Man, can Cameron Crowe ever catch a break?

Known for creating highly acclaimed modern films like “Say Anything,” “Singles,” “Jerry Maguire” and “Almost Famous,” the famed writer-director has been in a slump for a while now. Since 2001, Crowe’s filmography has mostly garnered mixed reactions, from the sci-fi disaster “Vanilla Sky” to last year’s panned romance flick “Aloha.” All of the smart writing and wonderful storytelling from his first few movies have gradually disappeared over time, trading in those elements for mawkish overtones, bland characters and humorless dialogue. Perhaps it makes sense then why Crowe has switched on over to television, creating and co-executive producing Showtime’s music-centric dramedy “Roadies.” But even with a move to the small screen, Crowe still has trouble making his thematic and aesthetic trademarks refreshing again.

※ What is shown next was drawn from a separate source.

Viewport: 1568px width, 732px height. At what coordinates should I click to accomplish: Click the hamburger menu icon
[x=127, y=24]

Despite Crowe’s reliably tasteful soundtrack and a talented cast, “Roadies” suffers from stiff writing, unlikable characters and a grating sense of self-importance. Similar to “Almost Famous,” “Roadies” is another one of Crowe’s gooey love letters to the art and soul of music. But in contrast to “Almost Famous,” “Roadies” packs none of the film’s charm, wit or spirit. The hour-long show also tends to over-romanticize the reality of being a roadie, something that real-life roadies who watched the show have acknowledged.

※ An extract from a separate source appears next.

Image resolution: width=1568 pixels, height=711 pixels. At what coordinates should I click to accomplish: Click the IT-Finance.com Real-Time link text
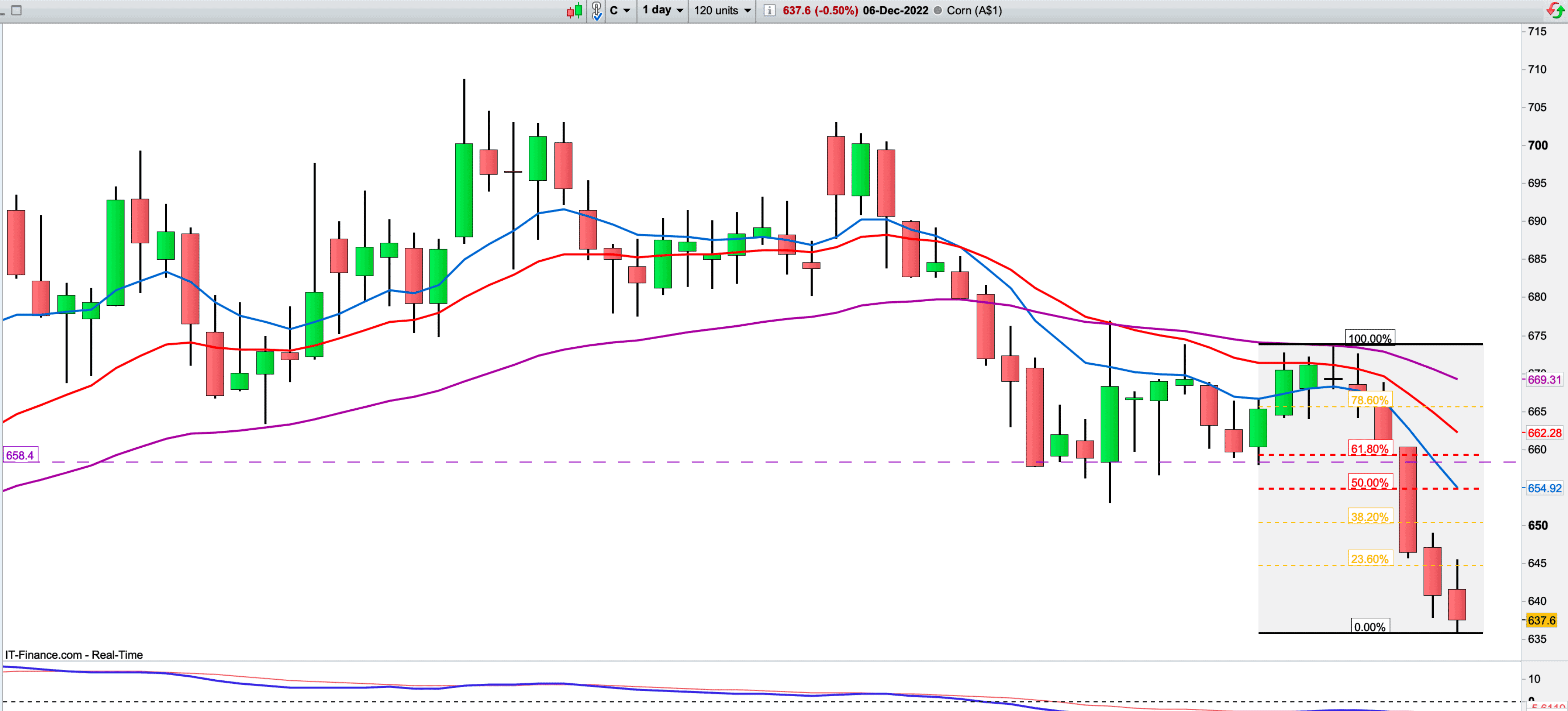(74, 655)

These detrimental plot elements become quickly evident in the series premiere episode, “Life is a Carnival,” where we meet protagonist Bill Hanson (Luke Wilson, “Idiocracy”), the tour manager of successful folk-rock group The Staton-House Band. Following an apt Tom Petty quote in the opening titles, the show cuts to Bill in the first of three bizarre, gratuitous sex scenes of the episode in which he’s copulating with the 22-year-old daughter of a concert promoter rep. You would think this kind of situation would make Bill a sleazy character, but he turns out to be quite the opposite. Working alongside tour production manager Shelli (Carla Gugino, “The Brink”), Bill makes sure everyone does their job before the concert begins at a venue in New Orleans. This includes looking out for obsessive band stalker Natalie Shin (Jacqueline Byers, “Ascension”), removing any potential firecrackers that could appear and getting the stage ready for the band, which happens to be indie folk outfit The Head and The Heart.

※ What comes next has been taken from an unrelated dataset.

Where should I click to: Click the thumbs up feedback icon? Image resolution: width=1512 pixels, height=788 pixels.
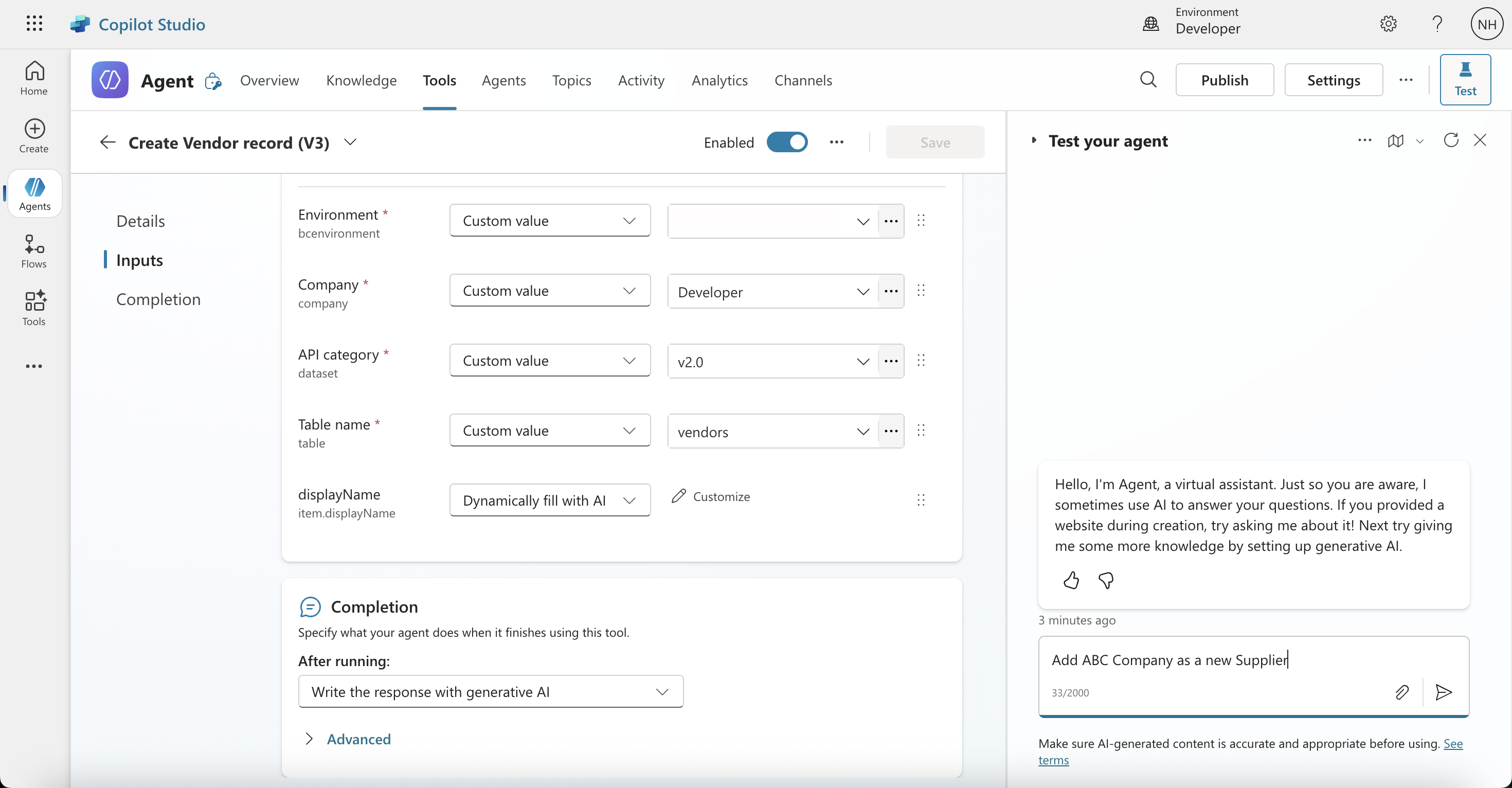[x=1071, y=580]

There’s no denying that “Roadies” has an intriguing concept: following a group of people around the country on a music tour, where actual relatively popular bands perform. It’s also nice to have actual bands cameo and play music in “Roadies” instead of getting actors to do that. However, the execution feels off and underdeveloped, as Crowe’s craft is overshadowed by his attempt to boast his personal, somewhat defensive beliefs about music. That type of instance parallels to one particular tense sequence, where skateboarding lighting rigger and aspiring film student Kelly Ann (Imogen Poots, “That Awkward Moment”) challenges the corporate, cynical ideologies of stuffy British music financier Reg Whitehead (Rafe Spall, “What If”). Ann’s passionate response to Reg’s condescension of her and the rest of the roadie crew is undeniably sharp, thanks in part to Poots’s standout performance. Yet its underlying message doesn’t reach “Jerry Maguire” level heights of emotional conviction, nor does it satisfy in making the case for Crowe’s root-for-the-underdog approach.  

The rest of “Roadies” is generally underwhelming, in terms of the muddy dialogue and the occasionally awkward humor. There’s one really strange scene involving Natalie Shin fellating a microphone that makes you wonder what Crowe was trying to accomplish in writing that gross scenario. Within “Roadies,” there are some intermittent bright spots. Besides the sweet music interludes, Wilson and Gugino have great chemistry together, their characters trying to uphold a professional relationship while engaging in some fun bantering and even showing off their subtle romantic feelings for one another. But other than those small glimmers of hope, “Roadies” isn’t a drastic improvement to Crowe’s recent canon of mixed-to-negatively reviewed work.